The Training Department #2 (All beans need to be counted)

I once knew a trainer who told me, "I always ignore the bean counters." He doesn't run a training department anymore...I think he sells shoes in Fresno.

The bean counters are your friend...say this seven time...I'll wait.

Years ago I worked for a company that had a repressive system that counted employees time. Every week my trainers had to electronically fill out this form telling the company what they had done for the past week.

The trainers hated the system. They would do ANYTHING to get out of this task. But I backed up the "bean counters" all of my trainers dutifully filled in their tasks for the week. Everyone took this as "trainer hell" and I was their jailor.

Until one day in a meeting a local VP decided that since trainers "didn't do anything" they could spend their time helping out the supervisors on the floor. My boss related this to me in a matter of fact way, when I was done screaming and I got my hair to lay back down I went to see the bean counters.

I asked for a report off of the time managment system. After 30 minutes with a highlighter I was able to show that most of the time the trainers were providing billable hours and at a rate HIGHER that that of supervisors, they were bringing in more money than a sup.

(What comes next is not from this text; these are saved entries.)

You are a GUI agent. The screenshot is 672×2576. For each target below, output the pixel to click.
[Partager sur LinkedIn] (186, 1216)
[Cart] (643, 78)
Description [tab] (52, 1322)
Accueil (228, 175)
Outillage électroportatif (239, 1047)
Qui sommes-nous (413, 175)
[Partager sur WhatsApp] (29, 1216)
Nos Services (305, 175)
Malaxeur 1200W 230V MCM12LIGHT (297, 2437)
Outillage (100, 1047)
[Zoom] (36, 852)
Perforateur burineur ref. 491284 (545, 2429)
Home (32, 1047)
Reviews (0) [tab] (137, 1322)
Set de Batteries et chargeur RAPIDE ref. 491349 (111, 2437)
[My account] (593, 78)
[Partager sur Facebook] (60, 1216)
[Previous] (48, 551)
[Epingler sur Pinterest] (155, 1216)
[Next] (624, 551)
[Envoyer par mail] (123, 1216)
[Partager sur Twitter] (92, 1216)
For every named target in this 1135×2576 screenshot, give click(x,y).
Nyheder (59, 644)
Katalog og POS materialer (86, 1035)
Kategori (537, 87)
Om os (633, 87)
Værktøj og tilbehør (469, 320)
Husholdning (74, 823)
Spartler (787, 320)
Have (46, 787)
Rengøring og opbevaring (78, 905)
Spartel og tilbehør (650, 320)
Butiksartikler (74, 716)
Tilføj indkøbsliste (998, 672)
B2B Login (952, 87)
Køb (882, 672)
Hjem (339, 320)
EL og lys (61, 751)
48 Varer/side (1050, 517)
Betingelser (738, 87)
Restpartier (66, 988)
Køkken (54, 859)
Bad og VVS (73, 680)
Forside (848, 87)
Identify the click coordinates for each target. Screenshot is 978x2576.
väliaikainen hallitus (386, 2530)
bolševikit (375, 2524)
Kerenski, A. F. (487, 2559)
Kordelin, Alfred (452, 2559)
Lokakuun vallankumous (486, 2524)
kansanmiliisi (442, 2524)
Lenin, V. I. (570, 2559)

I revelently went to the VP (revently cause in the company VP's were gods on earth) and told him that I would be "more than happy" to put my trainers on the floor helping the supervisors...of course we would lose the billable hours they generated. The VP took the report and scanned the totals. I was told not to do it until he "got back" to me. It's been 9 years. I'm still waiting.

You can't ignore the bean counters. If you do your career won't be worth a hill of....

David

The Training Department #1 (Why you need a Training Department)

Bad Training Practice #1

Most businesses use an add hoc training system, watch Bill or Mary do their job for a couple of hours then your on your own. This works for small businesses and companies that wish to enter bankruptcy sooner than later.

Why this is a bad deal

Bill and Mary are doing it wrong. They don't know they are doing it wrong, they just are. This is often called "floor lore." This means they learned it from somone who may have deviated from the real way things are done. Over time they way the job is done is nothing close to the way that the job should be done.